PROVIDED MATERIAL ->

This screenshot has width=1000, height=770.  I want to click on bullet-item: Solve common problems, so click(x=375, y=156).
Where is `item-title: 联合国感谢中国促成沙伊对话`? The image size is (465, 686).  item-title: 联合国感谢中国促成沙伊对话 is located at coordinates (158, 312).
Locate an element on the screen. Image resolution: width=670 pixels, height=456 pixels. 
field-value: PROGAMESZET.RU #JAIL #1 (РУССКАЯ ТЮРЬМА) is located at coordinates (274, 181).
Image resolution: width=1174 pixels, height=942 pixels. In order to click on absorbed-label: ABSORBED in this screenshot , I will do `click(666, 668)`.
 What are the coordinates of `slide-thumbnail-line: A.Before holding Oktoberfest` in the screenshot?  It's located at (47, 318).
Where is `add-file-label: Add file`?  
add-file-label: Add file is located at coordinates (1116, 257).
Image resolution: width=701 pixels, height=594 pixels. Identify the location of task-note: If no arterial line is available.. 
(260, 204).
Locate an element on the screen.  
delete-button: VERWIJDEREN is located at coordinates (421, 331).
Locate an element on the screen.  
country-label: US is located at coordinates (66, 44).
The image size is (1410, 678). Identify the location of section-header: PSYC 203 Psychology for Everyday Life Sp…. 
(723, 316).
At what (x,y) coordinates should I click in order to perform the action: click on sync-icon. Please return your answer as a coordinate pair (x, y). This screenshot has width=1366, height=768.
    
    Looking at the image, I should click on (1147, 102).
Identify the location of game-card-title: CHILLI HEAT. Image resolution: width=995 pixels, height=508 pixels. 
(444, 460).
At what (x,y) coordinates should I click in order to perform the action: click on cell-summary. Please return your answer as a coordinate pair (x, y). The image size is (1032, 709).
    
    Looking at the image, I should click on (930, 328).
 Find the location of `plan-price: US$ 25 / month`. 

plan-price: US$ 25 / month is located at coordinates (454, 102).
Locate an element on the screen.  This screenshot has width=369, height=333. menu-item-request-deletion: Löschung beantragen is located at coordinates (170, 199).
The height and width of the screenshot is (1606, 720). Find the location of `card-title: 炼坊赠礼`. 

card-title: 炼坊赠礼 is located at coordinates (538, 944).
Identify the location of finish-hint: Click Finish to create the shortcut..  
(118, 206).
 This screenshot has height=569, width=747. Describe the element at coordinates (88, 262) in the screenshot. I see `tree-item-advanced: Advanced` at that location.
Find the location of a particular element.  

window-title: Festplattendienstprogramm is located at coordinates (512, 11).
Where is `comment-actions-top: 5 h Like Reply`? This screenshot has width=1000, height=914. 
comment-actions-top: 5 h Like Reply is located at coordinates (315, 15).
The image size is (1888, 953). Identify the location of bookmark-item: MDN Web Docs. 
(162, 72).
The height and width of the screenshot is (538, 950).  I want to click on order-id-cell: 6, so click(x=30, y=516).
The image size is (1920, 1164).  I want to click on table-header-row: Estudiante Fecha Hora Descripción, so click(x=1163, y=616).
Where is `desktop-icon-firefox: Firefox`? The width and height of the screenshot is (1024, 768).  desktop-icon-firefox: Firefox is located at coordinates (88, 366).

PROBLEM DETAILS -> Please retype the records exactly, starting at the very beginning and ending at the line that contains "add-file-label: Add file is", with that line included.

RESPONSE TO THE EXERCISE ->
This screenshot has width=1000, height=770.  I want to click on bullet-item: Solve common problems, so click(x=375, y=156).
Where is `item-title: 联合国感谢中国促成沙伊对话`? The image size is (465, 686).  item-title: 联合国感谢中国促成沙伊对话 is located at coordinates (158, 312).
Locate an element on the screen. Image resolution: width=670 pixels, height=456 pixels. 
field-value: PROGAMESZET.RU #JAIL #1 (РУССКАЯ ТЮРЬМА) is located at coordinates (274, 181).
Image resolution: width=1174 pixels, height=942 pixels. In order to click on absorbed-label: ABSORBED in this screenshot , I will do `click(666, 668)`.
 What are the coordinates of `slide-thumbnail-line: A.Before holding Oktoberfest` in the screenshot?  It's located at (47, 318).
Where is `add-file-label: Add file`?  
add-file-label: Add file is located at coordinates (1116, 257).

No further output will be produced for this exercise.